Tırnak içindeki diyalogların sonuna ünlem, soru ve virgül noktalama işaretleri konur. Sadece atasözlerinde noktaya yer verilir. Cümlenin tırnak dışında devam eden sözcüğünde büyük harf kullanılmaz. Tırnak içi ve dışı tek cümledir. Nokta, bir cümlenin sona erdiğini belirttiği için tırnak içindeki diyalog sonuna konmaz. Daha önceleri kullanılan düz çizgi diyaloglarının sonunda virgül olduğu gibi. Anlatı ve diyalog bir cümle olabilir. Örnek:
“İş bulursan, sana tekrar kredi açarım,” dedi Martin’e. “İş yok, yemek de yok. Bu işler böyle işte.” Sonra bunun nasıl bir önyargı değil de iş hayatındaki bir ileri görüşlülük olduğunu anlatmak için, “İstersen eve içmeye gel,” dedi. “Yine de arkadaşız.” Jack London’un “Martin Eden” romanından.
“YAZIM,
KÜLTÜR; YAZIN, SANATTIR” adını verdiğim değerli çalışmamı yazıcıdan çıktı
yaparak göz önü dosyasına dönüştürdüm.
İnternet ortamında, edebi bilgiler taraması
yaparken, “Kayıp Edebiyat,” adlı sanal bir edebiyat sitesiyle karşılaştım. (Ne yazık ki iyi bir edebiyat sitesi olan bu yayın
organı kapandı.) Yazdığım öyküleri okuyucularla paylaşmak hem de eleştiri
alarak yeni bilgiler edinmek amacıyla siteye öykü göndermeye karar verdim. Yıllar önce yazdığım “Mektep
Çocuğu” adlı öykümü gözden geçirip siteye gönderdim. Dolu dolu yirmi sayfalık öyküm, ertesi günü
siteye kondu. Bir gün sonra ilk yorum geldi.
“Uzun yazıları okumam. İlk defa bu uzunlukta
bir öykü okudum.”
Okunabilir
bir metin yazmanın huzurunu duydum. Öyküyle ilgili olarak yazım, anlatım ve yazı planı konularında eleştiri bekledim
ama yapılmadı.
Başka
edebiyat siteleri de buldum. Onlara, direkt öykü asılıyordu. Her hafta bir öykü
yayınlamaya başladım. Hep beğeniye yönelik yorumlar yapılıyordu. Aradığım övgü
değil, öğretici eleştiriydi. Bunu şuna
bağlıyordum. “Yazım kuralları yönünden
düzgün yazıyorum ki, dolaysıyla yazılarımda eleştirecek bir husus
bulamıyorlar.” Bu konudaki yanılgımı kısa süre sonra anladım. Yazılarımı
bir başka siteye asarken gözden geçirdiğimde, gözümden kaçan hataların olduğunu
belirledim. Buradan şunu anladım. Kişi,
yazdıklarında bakarkör oluyor.
* * * * * * *
# Yapılacak işler:
1. Kayıtlarda "Créez votre calendrier de l’avent (570, 410)" satırından başlayıp kayıtların sonuna kadar uzanan kısmı bir JSON dize listesine yeniden yazın. Her satır bir dize olsun, boş satırları atlayın.
2. Yazım kuralları ve öykülere gelen yorumlar üzerine olan metni kaldığı yerden devam ettirin.
Metin ile kayıtlar birbirinden farklı kaynaklardan alınmıştır.
* * * * * * *
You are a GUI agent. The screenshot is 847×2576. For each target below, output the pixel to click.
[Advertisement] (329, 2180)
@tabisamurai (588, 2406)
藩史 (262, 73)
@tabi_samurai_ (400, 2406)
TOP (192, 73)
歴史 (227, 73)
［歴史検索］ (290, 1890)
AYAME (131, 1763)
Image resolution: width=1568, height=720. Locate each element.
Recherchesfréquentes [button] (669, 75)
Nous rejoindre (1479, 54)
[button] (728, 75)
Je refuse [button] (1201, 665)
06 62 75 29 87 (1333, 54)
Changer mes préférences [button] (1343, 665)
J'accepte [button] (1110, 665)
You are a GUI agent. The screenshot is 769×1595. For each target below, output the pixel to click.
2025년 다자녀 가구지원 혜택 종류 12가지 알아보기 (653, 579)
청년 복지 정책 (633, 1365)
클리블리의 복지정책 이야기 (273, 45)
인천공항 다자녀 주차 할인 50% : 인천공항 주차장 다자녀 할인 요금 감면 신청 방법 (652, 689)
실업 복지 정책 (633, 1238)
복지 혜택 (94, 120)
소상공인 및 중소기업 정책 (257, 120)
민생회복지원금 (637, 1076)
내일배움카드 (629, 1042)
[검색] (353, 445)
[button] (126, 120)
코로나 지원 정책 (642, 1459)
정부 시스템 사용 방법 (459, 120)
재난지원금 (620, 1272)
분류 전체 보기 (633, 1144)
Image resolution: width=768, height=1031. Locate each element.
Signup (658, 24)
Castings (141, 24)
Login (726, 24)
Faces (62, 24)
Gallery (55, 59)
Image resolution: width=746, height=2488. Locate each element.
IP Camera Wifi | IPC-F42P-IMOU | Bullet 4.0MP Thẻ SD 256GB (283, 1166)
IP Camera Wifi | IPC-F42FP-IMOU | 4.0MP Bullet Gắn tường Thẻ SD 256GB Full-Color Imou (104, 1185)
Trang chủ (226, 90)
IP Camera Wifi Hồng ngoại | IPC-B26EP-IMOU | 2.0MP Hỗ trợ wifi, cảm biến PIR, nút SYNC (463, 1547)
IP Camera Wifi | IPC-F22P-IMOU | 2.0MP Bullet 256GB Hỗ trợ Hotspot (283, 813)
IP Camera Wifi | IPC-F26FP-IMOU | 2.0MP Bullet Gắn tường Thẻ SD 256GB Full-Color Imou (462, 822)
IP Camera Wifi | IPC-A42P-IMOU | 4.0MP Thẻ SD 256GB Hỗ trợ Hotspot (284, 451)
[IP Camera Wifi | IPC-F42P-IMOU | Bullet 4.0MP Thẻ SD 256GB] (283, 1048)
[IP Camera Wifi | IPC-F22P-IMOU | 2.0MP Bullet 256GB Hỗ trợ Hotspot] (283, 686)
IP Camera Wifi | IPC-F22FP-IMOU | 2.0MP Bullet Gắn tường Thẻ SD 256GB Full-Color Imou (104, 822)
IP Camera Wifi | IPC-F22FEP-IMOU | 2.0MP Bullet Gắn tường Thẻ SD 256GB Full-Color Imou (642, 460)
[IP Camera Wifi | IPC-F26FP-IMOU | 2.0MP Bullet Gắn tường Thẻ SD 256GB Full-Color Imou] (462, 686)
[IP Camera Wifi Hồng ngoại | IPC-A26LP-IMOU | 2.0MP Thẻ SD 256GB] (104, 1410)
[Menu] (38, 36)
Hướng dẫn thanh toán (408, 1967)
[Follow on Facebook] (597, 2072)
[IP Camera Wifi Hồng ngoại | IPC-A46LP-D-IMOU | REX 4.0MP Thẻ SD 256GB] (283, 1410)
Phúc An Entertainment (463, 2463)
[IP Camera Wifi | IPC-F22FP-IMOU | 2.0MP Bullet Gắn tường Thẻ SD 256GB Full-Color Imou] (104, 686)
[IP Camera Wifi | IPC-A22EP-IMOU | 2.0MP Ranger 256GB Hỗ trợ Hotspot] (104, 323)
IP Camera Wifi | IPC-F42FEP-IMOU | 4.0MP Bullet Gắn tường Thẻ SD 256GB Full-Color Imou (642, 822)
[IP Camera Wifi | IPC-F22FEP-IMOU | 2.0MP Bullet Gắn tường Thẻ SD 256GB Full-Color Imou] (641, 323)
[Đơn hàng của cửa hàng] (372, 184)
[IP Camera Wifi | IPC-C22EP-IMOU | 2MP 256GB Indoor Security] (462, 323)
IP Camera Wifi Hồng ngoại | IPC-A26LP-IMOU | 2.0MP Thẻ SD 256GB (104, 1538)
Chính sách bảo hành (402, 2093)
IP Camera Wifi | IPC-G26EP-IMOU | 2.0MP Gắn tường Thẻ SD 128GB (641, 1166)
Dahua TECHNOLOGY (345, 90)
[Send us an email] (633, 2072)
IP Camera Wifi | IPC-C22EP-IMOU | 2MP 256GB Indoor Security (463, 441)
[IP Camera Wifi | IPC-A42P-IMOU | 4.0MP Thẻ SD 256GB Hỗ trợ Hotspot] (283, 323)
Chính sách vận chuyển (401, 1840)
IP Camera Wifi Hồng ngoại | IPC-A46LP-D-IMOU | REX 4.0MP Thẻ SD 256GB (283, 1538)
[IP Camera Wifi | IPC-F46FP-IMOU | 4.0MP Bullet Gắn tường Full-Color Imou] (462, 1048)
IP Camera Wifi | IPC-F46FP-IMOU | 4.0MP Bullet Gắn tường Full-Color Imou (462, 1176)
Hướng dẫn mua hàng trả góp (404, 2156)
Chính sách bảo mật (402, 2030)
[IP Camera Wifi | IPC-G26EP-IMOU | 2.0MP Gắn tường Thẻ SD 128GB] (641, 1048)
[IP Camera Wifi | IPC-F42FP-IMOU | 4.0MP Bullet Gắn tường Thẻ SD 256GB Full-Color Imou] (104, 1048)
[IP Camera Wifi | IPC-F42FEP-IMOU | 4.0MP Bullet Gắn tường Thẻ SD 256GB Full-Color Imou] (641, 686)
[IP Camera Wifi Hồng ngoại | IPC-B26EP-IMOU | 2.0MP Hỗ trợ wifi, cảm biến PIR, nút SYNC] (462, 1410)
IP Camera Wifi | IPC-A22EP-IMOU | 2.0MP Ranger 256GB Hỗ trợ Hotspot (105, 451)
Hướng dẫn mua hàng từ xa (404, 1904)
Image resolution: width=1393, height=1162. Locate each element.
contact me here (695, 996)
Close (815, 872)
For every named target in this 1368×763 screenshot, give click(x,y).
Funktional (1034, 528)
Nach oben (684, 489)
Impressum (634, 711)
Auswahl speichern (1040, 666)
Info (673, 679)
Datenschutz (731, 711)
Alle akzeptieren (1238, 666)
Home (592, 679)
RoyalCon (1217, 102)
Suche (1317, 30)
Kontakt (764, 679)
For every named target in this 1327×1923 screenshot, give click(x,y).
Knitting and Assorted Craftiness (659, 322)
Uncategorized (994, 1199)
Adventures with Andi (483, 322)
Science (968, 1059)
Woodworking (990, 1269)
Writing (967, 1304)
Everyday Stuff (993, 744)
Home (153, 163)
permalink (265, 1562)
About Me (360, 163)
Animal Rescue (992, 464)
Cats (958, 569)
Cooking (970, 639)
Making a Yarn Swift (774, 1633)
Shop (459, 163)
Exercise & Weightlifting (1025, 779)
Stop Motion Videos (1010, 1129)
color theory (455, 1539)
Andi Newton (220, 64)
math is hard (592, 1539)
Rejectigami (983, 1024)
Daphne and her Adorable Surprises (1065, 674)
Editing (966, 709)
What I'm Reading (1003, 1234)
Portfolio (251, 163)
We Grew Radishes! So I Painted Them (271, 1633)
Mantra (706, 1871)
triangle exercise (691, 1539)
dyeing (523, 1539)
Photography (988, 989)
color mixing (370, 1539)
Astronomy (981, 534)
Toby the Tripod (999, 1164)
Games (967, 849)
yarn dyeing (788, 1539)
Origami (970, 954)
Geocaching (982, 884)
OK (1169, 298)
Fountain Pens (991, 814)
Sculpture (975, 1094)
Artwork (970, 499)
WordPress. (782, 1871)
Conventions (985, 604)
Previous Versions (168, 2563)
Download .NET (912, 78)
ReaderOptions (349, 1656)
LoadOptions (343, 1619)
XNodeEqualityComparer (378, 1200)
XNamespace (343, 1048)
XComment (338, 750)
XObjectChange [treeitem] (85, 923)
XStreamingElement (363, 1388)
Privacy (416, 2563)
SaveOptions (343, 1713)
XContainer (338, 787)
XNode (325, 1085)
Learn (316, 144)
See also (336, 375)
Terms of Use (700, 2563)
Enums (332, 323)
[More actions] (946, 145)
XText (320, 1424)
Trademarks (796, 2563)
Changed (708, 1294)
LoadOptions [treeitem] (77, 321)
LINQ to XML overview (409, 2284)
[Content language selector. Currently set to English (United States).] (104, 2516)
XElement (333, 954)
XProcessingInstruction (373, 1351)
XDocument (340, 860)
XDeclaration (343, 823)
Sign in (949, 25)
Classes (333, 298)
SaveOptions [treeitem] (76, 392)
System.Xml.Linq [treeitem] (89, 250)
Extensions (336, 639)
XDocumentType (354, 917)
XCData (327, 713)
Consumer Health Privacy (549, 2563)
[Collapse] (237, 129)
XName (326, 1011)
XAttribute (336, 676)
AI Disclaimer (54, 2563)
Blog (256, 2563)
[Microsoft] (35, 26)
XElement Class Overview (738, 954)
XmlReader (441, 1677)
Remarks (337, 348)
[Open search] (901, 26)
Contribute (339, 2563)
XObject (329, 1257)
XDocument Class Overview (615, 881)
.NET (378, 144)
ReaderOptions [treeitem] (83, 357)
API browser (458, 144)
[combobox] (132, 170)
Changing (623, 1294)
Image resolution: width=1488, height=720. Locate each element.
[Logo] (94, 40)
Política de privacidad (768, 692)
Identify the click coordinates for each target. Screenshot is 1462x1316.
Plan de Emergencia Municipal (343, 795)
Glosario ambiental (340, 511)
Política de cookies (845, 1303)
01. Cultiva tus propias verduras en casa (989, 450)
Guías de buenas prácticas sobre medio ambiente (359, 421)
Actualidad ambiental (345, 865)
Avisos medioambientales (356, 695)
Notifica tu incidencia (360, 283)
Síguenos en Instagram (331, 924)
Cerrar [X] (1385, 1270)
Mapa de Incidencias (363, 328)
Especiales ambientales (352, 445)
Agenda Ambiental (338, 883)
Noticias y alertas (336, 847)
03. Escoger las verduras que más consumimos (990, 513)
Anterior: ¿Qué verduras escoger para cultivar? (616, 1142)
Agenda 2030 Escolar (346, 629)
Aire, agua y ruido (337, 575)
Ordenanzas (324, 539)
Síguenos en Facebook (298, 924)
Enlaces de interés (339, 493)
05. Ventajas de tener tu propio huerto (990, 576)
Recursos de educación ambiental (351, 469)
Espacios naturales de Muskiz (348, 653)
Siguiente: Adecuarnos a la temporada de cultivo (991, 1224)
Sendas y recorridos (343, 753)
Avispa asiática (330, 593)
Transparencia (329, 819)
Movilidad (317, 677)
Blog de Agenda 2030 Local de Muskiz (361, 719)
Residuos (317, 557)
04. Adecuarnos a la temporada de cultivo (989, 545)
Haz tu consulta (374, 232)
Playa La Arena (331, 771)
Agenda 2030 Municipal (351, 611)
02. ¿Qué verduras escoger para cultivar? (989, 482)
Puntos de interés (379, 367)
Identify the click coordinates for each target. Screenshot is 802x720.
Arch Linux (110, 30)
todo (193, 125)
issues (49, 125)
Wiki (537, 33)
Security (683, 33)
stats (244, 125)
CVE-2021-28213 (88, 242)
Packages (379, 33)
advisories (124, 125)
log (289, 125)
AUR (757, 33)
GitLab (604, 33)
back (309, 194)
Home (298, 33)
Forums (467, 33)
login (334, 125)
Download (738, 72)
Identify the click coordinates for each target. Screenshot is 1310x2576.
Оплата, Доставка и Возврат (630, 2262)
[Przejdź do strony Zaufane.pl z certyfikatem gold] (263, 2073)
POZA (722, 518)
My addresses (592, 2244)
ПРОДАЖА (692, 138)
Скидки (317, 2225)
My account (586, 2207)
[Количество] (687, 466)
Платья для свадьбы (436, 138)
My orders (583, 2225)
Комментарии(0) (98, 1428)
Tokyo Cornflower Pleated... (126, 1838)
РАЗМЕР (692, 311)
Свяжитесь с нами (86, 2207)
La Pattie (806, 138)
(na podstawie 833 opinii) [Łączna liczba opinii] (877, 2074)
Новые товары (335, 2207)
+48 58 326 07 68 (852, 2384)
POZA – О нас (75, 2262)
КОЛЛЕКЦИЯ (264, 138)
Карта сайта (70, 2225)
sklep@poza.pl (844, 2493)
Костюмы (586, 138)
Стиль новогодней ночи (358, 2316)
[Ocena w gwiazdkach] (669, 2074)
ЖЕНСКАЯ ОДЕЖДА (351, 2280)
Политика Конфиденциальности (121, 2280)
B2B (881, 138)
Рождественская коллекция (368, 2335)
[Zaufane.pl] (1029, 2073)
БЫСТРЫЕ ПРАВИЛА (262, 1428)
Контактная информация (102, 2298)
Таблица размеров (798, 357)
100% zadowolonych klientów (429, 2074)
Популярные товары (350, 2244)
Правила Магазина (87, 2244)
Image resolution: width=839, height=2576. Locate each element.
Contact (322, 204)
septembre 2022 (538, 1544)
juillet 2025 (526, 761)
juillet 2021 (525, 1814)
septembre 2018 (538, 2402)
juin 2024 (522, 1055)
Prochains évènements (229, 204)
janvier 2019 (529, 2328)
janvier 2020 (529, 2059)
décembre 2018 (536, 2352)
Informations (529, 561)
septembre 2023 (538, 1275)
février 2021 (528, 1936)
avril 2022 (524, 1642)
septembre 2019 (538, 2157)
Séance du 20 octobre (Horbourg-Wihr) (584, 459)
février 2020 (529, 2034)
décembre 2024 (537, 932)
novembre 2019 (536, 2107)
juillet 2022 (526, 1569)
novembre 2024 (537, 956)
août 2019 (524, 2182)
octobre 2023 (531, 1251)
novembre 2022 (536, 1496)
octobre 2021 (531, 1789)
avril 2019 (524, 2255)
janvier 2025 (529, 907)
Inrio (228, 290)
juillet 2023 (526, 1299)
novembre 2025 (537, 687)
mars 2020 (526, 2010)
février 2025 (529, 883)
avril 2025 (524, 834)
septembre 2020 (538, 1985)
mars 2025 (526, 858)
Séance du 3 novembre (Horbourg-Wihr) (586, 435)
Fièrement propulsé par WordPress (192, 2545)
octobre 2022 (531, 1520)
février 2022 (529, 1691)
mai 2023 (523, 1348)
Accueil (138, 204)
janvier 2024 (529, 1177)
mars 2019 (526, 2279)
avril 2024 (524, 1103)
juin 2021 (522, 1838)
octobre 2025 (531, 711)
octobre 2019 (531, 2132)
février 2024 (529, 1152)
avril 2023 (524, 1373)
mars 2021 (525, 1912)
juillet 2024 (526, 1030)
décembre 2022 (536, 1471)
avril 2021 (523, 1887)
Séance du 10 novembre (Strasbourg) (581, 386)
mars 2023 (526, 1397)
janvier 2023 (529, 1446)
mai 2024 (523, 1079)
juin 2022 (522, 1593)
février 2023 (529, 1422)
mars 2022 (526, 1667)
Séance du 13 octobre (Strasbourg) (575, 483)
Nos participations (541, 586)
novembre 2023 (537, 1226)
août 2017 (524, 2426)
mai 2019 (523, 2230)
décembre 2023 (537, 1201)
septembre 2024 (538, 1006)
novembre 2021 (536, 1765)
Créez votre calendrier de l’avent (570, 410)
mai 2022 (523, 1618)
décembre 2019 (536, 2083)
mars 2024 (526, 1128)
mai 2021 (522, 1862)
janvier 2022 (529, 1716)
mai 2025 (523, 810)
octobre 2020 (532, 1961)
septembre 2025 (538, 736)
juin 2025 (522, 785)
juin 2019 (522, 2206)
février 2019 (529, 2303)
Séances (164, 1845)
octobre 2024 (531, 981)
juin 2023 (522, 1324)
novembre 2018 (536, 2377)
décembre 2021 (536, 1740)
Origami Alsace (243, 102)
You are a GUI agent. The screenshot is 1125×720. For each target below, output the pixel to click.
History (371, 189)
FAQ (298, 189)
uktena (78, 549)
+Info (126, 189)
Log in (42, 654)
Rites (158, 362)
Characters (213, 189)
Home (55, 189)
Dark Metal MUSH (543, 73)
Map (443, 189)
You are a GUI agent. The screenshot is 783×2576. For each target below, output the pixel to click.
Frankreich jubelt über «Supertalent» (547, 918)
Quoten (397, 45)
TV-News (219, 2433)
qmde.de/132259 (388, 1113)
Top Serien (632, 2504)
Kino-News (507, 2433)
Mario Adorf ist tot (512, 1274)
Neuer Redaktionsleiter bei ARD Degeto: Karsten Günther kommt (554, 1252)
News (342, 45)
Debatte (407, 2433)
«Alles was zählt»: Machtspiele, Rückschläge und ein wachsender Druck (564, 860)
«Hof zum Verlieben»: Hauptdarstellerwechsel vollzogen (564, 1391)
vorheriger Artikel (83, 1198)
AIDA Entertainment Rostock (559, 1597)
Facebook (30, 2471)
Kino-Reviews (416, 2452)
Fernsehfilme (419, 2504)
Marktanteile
* * * * * * *
# Sonuçlar:
1.
[
  "Créez votre calendrier de l’avent (570, 410)",
  "mai 2022 (523, 1618)",
  "décembre 2019 (536, 2083)",
  "mars 2024 (526, 1128)",
  "mai 2021 (522, 1862)",
  "janvier 2022 (529, 1716)",
  "mai 2025 (523, 810)",
  "octobre 2020 (532, 1961)",
  "septembre 2025 (538, 736)",
  "juin 2025 (522, 785)",
  "juin 2019 (522, 2206)",
  "février 2019 (529, 2303)",
  "Séances (164, 1845)",
  "octobre 2024 (531, 981)",
  "juin 2023 (522, 1324)",
  "novembre 2018 (536, 2377)",
  "décembre 2021 (536, 1740)",
  "Origami Alsace (243, 102)",
  "You are a GUI agent. The screenshot is 1125×720. For each target below, output the pixel to click.",
  "History (371, 189)",
  "FAQ (298, 189)",
  "uktena (78, 549)",
  "+Info (126, 189)",
  "Log in (42, 654)",
  "Rites (158, 362)",
  "Characters (213, 189)",
  "Home (55, 189)",
  "Dark Metal MUSH (543, 73)",
  "Map (443, 189)",
  "You are a GUI agent. The screenshot is 783×2576. For each target below, output the pixel to click.",
  "Frankreich jubelt über «Supertalent» (547, 918)",
  "Quoten (397, 45)",
  "TV-News (219, 2433)",
  "qmde.de/132259 (388, 1113)",
  "Top Serien (632, 2504)",
  "Kino-News (507, 2433)",
  "Mario Adorf ist tot (512, 1274)",
  "Neuer Redaktionsleiter bei ARD Degeto: Karsten Günther kommt (554, 1252)",
  "News (342, 45)",
  "Debatte (407, 2433)",
  "«Alles was zählt»: Machtspiele, Rückschläge und ein wachsender Druck (564, 860)",
  "«Hof zum Verlieben»: Hauptdarstellerwechsel vollzogen (564, 1391)",
  "vorheriger Artikel (83, 1198)",
  "AIDA Entertainment Rostock (559, 1597)",
  "Facebook (30, 2471)",
  "Kino-Reviews (416, 2452)",
  "Fernsehfilme (419, 2504)",
  "Marktanteile"
]

2.
Bütün
bu eksikliklerime rağmen, sitelerde yayınlanan öykü ve denemelerdeki yazım
hatalarını gördükçe bu konuda epey aşama kaydettiğimi fark ettim. Belirli
seviyede bazı kalemlerin gelişmesinde yararlı olacağı inancıyla yazılarındaki
hataları belirterek, öğretici yaklaşımla doğrusunu göstermeye yöneldim. Yapıcı
yorumlarıma olumlu yaklaşım gösterenler çoğunluktaydı. “Dikkat etmeye çalışırım,” gibisinden eleştiriye sıcak
bakmadıklarını ima edenler de oluyordu. “Yazılarıma
yorum yapın,” diyenlerin yanı sıra, “Bundan
sonra yorum yapmanızı istemiyorum,” diye mesaj atanlar da çıkıyordu. Bir kadın kalemin yazdığı bir öyküdeki
cümlede tam yetmiş küsur sözcük vardı. Yorumum
şu oldu.
“Bu cümleden en az altı- yedi cümle çıkar.”
Karşı
yanıt:
“Yazarı taciz etmeye hakkınız yok.”
Tacizci(!)
damgası yediğim için bir daha o kadın yazarın(!) yazılarına yorum
yapmadım. Yazılarında, uzun cümleye yer vermiyordu. Tacizim(!) işe
yaramış...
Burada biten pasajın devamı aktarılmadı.